(Challenge) Copy the records starting with the line that contains "Task: Click the round" and going on through the line that contains "Action: tap(400, 826)", putting "next to" in place of each "beside" and changing nothing else.

(Data)
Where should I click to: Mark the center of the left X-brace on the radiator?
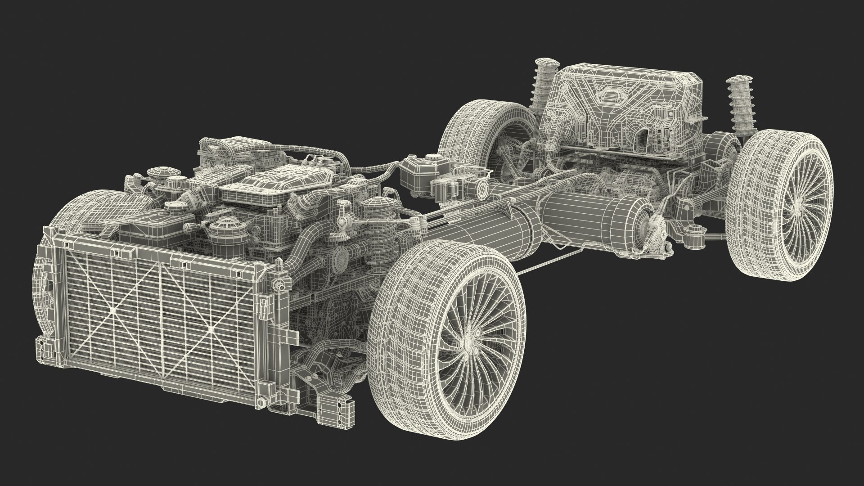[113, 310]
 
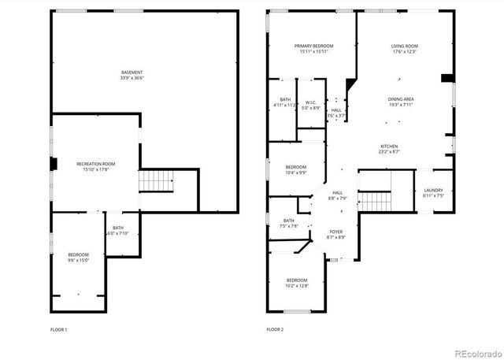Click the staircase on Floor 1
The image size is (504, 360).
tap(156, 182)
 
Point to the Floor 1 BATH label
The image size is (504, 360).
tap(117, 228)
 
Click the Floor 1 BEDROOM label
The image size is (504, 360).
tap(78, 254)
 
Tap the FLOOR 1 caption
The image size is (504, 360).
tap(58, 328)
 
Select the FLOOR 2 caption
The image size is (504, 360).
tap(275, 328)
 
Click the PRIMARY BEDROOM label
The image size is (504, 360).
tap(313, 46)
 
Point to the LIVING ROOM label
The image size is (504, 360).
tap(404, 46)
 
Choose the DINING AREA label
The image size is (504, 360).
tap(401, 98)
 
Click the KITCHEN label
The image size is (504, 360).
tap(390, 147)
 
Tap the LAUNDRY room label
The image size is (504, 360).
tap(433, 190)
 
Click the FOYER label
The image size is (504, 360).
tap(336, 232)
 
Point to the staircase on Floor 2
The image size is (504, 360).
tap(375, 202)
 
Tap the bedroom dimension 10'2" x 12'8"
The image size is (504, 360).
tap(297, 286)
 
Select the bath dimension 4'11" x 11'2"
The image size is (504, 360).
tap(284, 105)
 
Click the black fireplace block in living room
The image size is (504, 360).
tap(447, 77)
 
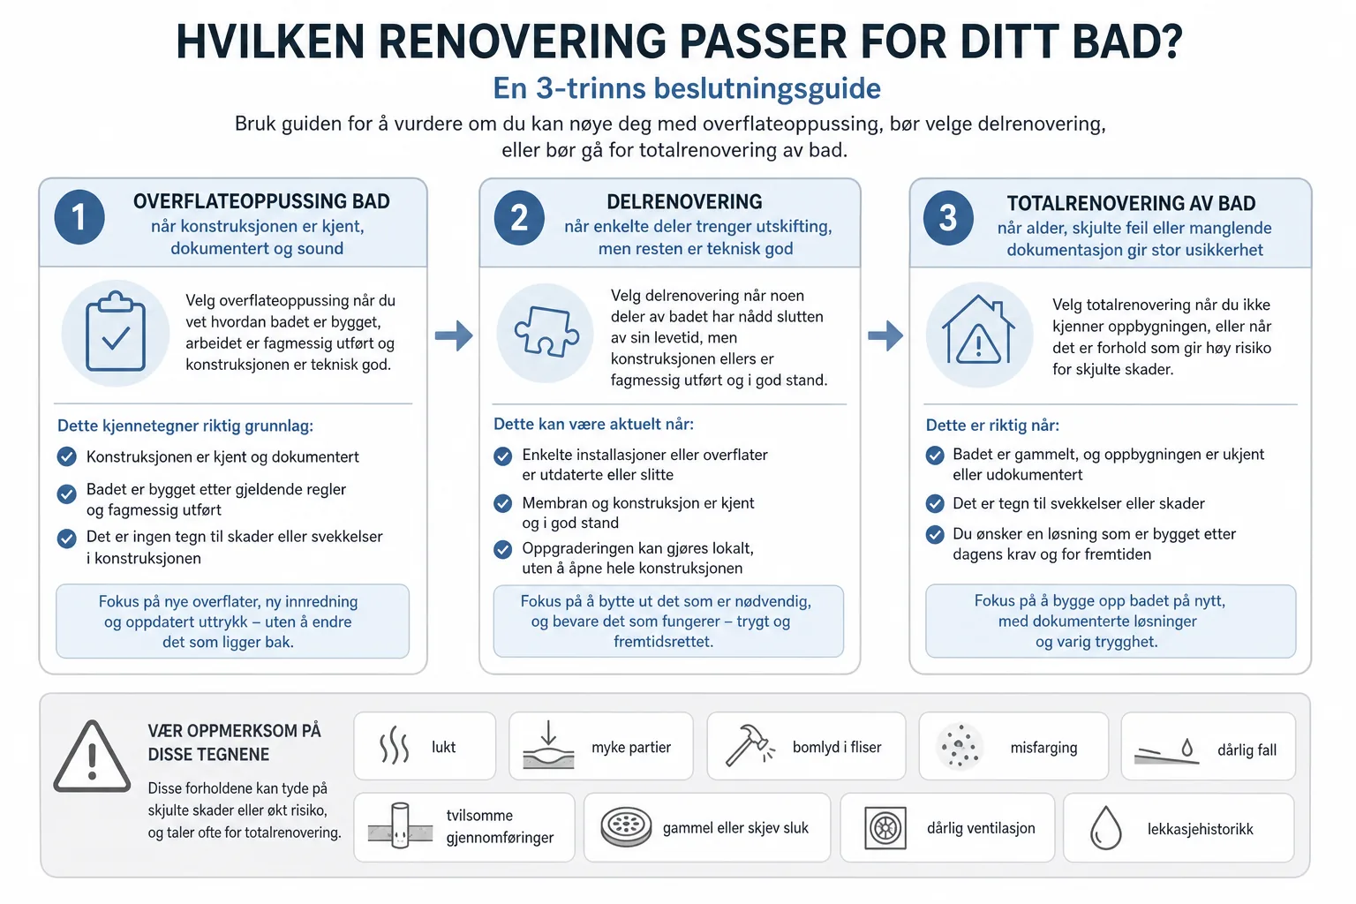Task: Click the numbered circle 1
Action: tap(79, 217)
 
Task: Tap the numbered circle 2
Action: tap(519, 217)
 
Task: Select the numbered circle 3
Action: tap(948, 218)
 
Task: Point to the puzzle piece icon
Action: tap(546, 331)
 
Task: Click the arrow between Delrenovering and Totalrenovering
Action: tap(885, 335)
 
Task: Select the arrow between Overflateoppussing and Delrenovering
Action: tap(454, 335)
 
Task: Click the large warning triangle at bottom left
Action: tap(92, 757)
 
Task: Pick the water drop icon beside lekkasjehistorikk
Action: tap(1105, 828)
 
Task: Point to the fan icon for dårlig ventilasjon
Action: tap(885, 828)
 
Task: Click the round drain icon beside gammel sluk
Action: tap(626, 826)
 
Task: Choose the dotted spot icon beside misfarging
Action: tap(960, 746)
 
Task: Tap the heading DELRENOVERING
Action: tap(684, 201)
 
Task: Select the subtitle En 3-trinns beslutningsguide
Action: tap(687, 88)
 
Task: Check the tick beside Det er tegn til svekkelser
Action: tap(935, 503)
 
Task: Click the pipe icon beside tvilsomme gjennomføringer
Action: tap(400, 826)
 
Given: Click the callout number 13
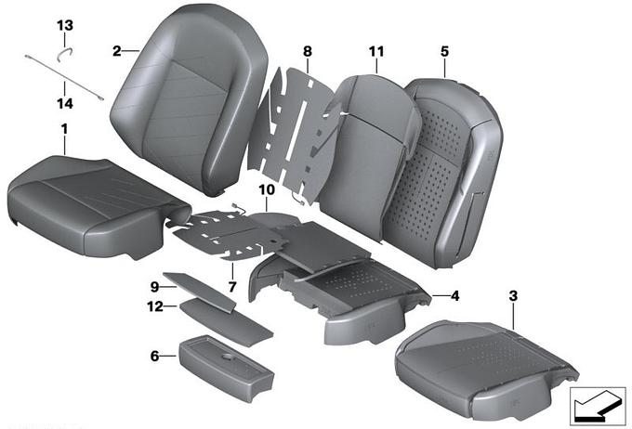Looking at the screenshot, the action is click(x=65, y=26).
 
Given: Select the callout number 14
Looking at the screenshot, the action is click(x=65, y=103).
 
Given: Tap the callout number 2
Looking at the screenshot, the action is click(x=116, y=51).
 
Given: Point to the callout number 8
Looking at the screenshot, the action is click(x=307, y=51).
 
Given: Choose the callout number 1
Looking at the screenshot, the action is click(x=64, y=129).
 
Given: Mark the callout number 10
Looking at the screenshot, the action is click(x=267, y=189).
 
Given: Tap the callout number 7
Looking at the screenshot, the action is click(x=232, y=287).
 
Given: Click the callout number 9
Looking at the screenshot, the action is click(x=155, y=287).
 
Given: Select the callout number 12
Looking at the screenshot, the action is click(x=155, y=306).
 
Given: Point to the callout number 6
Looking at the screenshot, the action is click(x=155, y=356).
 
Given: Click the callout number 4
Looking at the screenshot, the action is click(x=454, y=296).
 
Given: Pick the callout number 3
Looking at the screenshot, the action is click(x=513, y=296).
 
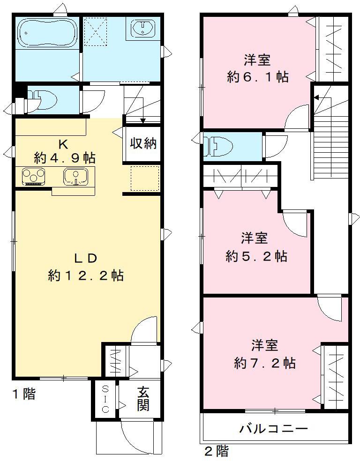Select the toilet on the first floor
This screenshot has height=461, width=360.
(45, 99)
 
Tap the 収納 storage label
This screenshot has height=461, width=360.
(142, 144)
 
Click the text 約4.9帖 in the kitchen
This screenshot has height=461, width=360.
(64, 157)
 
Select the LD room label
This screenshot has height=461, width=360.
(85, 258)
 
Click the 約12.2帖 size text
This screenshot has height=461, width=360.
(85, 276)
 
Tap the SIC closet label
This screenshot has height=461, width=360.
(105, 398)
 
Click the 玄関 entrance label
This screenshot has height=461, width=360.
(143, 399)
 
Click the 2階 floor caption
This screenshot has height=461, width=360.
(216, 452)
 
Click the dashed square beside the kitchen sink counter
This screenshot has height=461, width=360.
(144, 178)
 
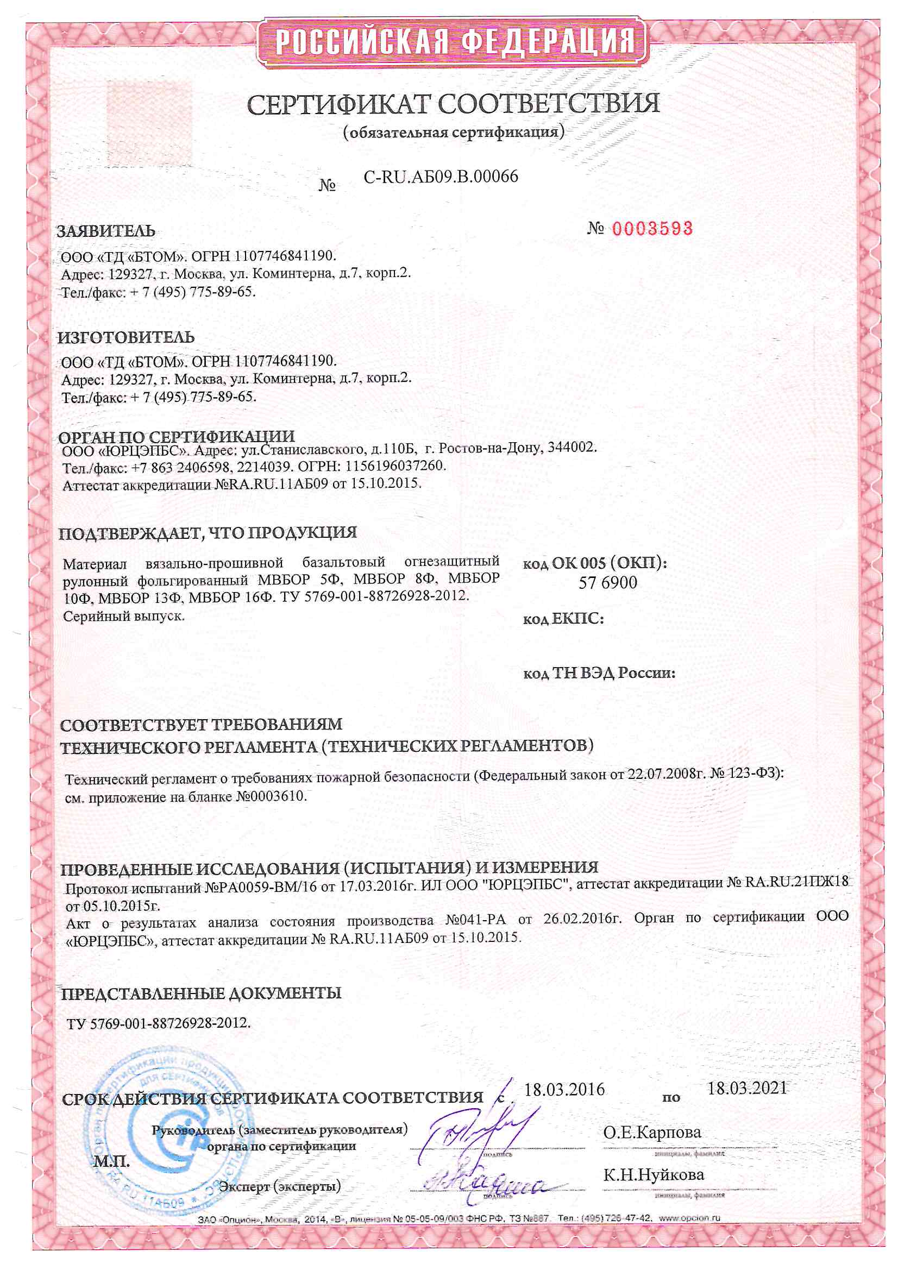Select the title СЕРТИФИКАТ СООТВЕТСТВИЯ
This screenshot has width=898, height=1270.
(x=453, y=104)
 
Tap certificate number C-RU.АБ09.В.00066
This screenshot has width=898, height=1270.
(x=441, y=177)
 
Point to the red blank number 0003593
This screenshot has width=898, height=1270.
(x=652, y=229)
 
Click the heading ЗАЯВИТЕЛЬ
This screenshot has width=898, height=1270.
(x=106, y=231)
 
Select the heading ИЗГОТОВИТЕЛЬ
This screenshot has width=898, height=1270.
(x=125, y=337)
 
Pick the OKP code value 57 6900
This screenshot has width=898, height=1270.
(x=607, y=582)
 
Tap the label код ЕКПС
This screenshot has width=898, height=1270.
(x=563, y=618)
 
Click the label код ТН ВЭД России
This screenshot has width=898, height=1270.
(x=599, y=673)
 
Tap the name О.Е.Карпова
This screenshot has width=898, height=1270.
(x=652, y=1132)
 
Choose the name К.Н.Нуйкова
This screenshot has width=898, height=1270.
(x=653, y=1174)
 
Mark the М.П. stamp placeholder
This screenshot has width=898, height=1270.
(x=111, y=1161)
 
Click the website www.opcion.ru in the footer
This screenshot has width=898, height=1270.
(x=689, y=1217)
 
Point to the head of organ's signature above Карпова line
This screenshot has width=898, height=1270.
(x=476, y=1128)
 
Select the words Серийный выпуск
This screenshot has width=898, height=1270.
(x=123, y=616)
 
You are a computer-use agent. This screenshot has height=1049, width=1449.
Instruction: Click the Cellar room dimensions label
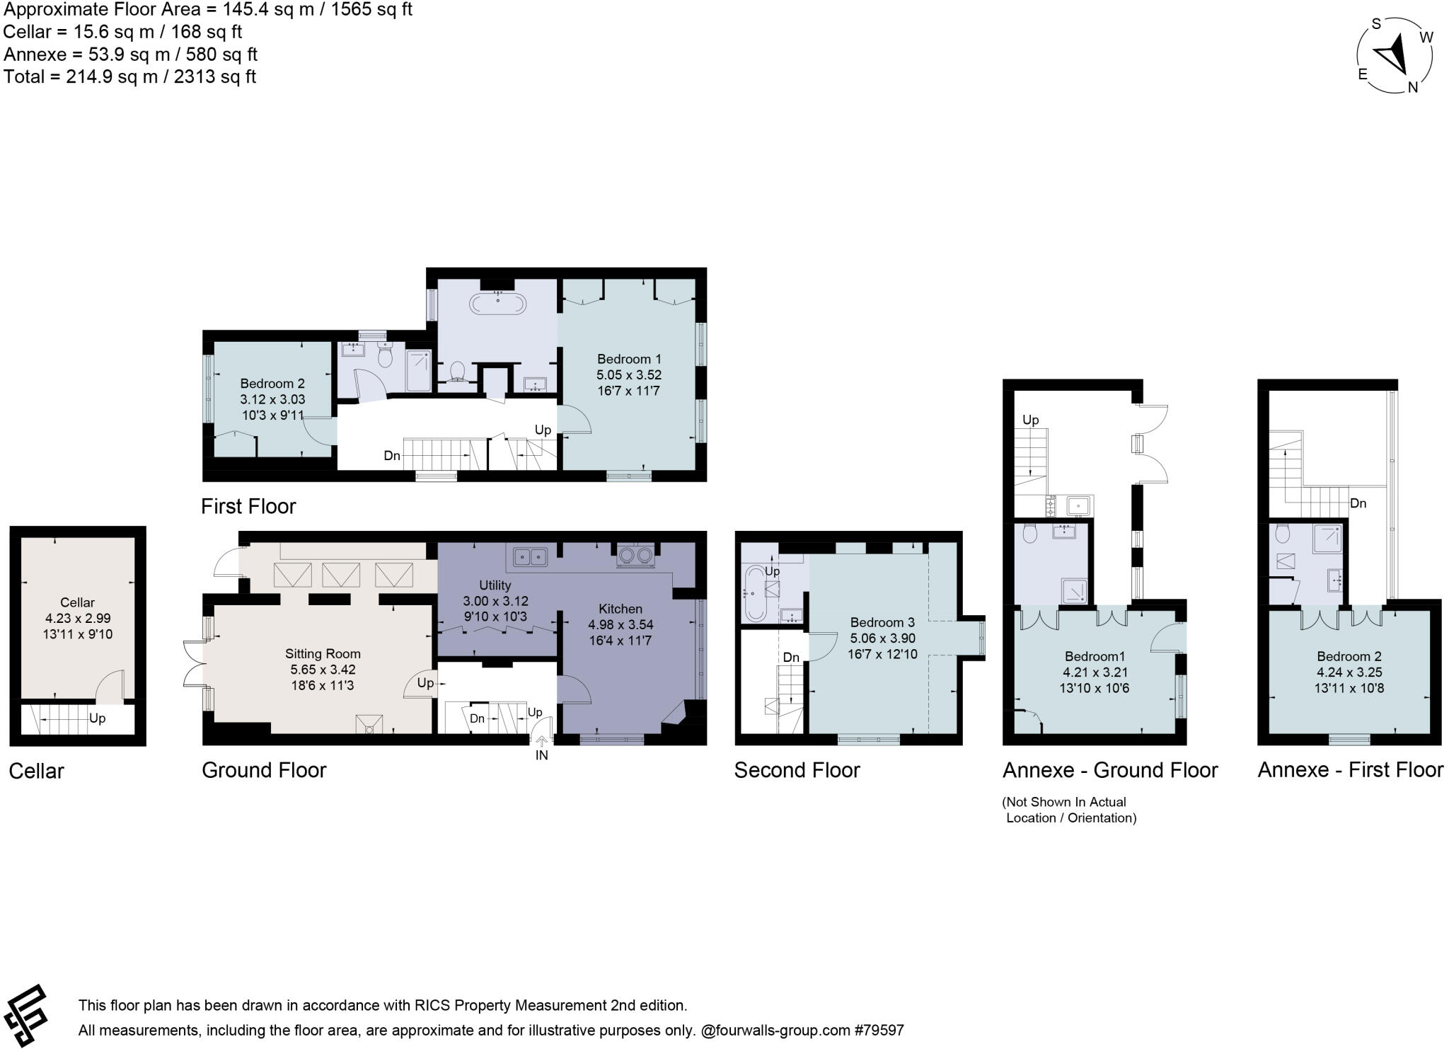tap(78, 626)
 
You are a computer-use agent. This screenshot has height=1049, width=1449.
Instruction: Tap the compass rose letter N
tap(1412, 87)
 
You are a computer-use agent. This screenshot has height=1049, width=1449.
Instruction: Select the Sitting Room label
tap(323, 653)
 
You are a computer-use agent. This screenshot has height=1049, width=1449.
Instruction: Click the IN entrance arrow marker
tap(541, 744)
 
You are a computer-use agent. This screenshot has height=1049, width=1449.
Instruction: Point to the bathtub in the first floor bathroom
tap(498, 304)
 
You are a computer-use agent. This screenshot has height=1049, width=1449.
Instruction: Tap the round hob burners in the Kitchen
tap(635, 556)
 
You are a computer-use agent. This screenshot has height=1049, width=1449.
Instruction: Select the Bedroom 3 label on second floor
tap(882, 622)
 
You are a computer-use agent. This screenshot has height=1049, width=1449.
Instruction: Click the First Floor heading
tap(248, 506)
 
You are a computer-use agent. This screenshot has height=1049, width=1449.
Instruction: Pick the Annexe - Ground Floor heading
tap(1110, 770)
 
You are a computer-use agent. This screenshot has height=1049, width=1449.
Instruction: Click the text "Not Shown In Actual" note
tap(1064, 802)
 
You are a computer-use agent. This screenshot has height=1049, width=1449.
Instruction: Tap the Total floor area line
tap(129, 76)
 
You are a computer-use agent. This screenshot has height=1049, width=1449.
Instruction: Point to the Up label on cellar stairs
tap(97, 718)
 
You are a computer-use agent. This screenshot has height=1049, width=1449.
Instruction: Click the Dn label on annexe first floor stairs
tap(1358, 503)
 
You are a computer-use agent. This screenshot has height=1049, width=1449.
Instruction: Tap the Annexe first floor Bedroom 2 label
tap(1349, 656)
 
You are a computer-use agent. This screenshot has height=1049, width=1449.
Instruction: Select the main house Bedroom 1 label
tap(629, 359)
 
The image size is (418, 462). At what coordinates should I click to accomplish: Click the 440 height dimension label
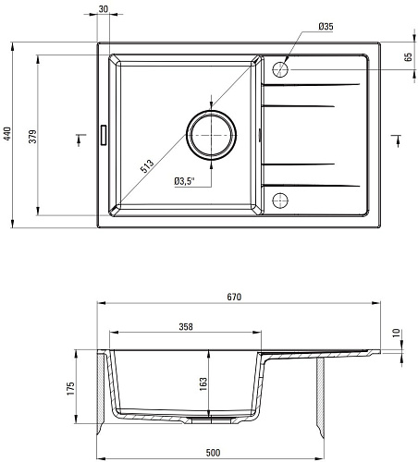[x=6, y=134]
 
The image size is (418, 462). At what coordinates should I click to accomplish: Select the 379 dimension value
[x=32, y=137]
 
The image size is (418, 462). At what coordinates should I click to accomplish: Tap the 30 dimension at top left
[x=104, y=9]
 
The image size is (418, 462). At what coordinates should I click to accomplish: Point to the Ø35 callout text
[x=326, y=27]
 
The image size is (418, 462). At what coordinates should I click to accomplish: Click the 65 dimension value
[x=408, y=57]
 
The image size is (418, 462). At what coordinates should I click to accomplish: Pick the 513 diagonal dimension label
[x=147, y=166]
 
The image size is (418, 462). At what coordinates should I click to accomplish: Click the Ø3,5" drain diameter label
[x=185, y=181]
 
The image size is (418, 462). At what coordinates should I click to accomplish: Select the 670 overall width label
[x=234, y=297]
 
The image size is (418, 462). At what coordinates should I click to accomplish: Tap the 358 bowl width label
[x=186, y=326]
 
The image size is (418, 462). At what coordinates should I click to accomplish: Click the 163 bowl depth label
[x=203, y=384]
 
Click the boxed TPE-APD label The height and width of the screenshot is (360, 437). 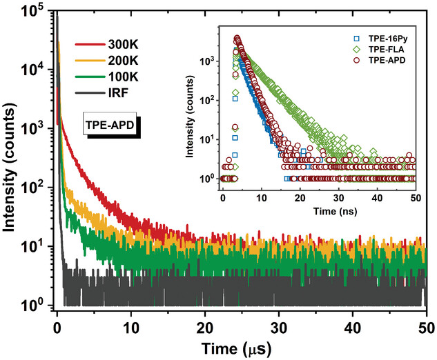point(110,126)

(Result)
Task: Click the round drain icon next to gammel sluk
Action: tap(626, 826)
 
Task: Choose the dotted spot icon next to misfarging
Action: tap(960, 746)
 
Task: Tap the heading DELRENOVERING
Action: tap(684, 201)
 
Task: Select the subtitle En 3-trinns beslutningsguide
Action: tap(687, 88)
 
Task: Check the tick next to Det er tegn til svekkelser
Action: tap(935, 503)
 
Task: Click the pipe icon next to tvilsomme gjennomføringer
Action: tap(400, 826)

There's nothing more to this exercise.